Es stimmt: Messen im naturwissenschaftlichen Sinn ist im pädagogischen Bereich natürlich schwierig. Trotzdem versuchen wir schon, in den Projektvereinbarungen Indikatoren zu formulieren, anhand derer man nach zwei Jahren ein Stück weit überprüfen kann, wie weit man gekommen ist. Vielleicht ein Beispiel zum Thema Partizipation: Gibt es inzwischen einen Klassenrat, wenn ja, was macht der, wie arbeitet der? Da gibt es schon vieles, wo man dann draufschauen kann. Es war zugegeben auch nicht leicht, sondern ein längerer Prozess, das zu formulieren. Dabei muss man zugestehen, dass Schulen eigentlich nicht gewohnt sind, in solchen Kategorien zu denken. Es geht ja auch durchaus darum, dass solche Entwicklungen dann sichtbar sind. Es ist schon gelungen, interessante Ziele zu formulieren, und ich denke es wird gelingen, diese zu großen Teilen zu erreichen.
Wie sieht es mit den Ressourcen für „Schulen stark machen" aus?
Uns ist wichtig, dass es nicht nur um die notwendigen Ressourcen geht, sondern auch um die konzeptionelle Weiterentwicklung. Es ist eben nicht damit getan, den Schulen jetzt einfach mehr Geld zu geben, und das war’s dann. Natürlich gibt es finanzielle Mittel, damit Schulen, die sich ein bestimmtes Profil geben wollen, beispielsweise im Sport, dafür auch die notwendigen Geräte anschaffen können. Als ganz spannende Komponente für die Entwicklung empfinde ich die Zusammenarbeit mit externen Prozessbegleitern, interessanten Persönlichkeiten, darunter auch Leute, die den deutschen Schulpreis gewonnen haben. Die kommen in regelmäßigen Abständen, arbeiten gemeinsam mit den Schulen, steuern auch konzeptionell noch einmal neuen Schwung mit bei. Es ist schon spannend, wenn jemand, der beispielsweise in Berlin eine Schule in einem Brennpunkt geleitet hat, seine Erfahrungen hier im Saarland mit einbringt.
Das klingt ein wenig danach, als sei das alles noch ein großes Experimentierfeld.
Absolut. Es ist ein lernendes Projekt.

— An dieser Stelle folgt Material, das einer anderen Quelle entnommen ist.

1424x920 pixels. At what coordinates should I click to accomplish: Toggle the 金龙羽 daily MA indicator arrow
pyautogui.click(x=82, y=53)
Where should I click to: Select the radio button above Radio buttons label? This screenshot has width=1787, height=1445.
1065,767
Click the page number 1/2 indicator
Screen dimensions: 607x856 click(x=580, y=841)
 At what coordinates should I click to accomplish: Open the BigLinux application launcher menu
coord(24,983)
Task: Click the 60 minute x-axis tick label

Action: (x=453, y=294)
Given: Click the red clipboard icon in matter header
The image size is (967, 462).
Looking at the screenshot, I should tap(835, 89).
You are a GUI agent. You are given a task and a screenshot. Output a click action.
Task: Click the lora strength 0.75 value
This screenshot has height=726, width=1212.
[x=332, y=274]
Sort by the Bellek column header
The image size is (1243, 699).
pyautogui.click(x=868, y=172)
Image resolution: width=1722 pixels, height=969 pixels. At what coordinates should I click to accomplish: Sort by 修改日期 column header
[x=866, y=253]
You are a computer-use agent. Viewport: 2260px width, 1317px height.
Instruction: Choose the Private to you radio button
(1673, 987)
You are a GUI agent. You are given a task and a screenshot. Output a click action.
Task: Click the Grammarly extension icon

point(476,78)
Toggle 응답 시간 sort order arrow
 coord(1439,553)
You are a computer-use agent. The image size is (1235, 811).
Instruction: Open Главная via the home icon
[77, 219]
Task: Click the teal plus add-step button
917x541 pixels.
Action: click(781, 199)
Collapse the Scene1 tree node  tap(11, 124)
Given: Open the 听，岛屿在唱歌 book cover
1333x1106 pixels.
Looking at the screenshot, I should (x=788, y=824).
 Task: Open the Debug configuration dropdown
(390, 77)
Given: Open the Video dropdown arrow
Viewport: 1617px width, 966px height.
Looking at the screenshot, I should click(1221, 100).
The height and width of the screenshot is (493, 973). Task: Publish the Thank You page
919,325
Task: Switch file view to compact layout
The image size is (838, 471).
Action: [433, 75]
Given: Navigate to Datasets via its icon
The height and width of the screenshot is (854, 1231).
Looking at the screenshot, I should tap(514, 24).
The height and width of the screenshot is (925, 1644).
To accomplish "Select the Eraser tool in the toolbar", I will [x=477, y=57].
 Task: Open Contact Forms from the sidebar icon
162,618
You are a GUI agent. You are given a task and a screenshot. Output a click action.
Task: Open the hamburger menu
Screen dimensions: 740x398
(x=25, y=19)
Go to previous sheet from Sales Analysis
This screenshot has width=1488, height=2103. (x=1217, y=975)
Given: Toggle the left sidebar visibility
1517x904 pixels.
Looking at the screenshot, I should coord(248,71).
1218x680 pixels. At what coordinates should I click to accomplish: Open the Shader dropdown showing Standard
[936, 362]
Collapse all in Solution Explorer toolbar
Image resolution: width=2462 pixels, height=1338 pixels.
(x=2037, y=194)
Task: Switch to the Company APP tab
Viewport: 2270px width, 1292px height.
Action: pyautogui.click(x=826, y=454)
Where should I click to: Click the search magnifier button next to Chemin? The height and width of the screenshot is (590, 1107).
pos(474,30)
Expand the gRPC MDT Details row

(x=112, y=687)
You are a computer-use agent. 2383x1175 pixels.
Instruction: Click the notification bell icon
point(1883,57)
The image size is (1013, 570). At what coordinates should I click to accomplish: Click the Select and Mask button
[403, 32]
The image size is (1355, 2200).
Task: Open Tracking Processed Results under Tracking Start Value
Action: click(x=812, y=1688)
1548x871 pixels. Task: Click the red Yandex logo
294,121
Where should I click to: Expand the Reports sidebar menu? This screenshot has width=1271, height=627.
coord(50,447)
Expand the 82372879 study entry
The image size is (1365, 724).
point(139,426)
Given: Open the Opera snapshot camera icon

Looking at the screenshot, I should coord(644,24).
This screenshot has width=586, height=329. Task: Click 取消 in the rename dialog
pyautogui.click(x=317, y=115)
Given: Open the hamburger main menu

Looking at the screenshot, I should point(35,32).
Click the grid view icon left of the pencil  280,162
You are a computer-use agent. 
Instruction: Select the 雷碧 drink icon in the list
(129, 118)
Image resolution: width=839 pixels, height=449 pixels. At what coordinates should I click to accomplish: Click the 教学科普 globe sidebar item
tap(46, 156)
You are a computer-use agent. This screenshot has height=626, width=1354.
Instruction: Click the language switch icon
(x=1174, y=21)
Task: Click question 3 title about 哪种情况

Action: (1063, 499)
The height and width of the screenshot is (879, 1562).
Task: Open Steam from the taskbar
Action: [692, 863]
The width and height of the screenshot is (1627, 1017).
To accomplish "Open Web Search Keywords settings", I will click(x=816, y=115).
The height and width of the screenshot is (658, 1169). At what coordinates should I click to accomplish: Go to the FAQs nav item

Wir versuchen, aus Fehlern zu lernen, und wir versuchen immer, uns an den Bedarfen der Schulen zu orientieren. Dafür ist diese Werkstatt ein gutes Beispiel und eine gute Möglichkeit, um immer wieder nachzusteuern. Spannend wird es sicherlich auch, wenn wir auf die Vereinbarungen mit den Schulen sehen, uns anschauen, inwieweit Schulen das umsetzen können, was sie sich da auf die Fahnen geschrieben haben. Wirkt das? Gibt es Veränderungen? Kommt das bei den Schülern an oder muss man nachsteuern? Insofern ja, es ist ein großes Experiment.
Dabei sagt man doch der Bildungsbürokratie in der Regel nicht gerade große Experimentierfreude nach.
Es gibt natürlich feste Strukturen. Wir haben uns sicherlich auch deshalb entschlossen, die Arbeit mit diesen Schulen in ein Projekt zu gießen, in dem wir flexibel sind und das lebt. Es klappt nicht immer alles. Es gibt offene Baustellen. Wir achten dabei immer darauf, auch die Schulträger mit einzubinden. Also: Das lebt. Wenn Sie sagen, dass man das von der Bildungsadministration weniger gewohnt ist, dann ist es für uns umso spannender.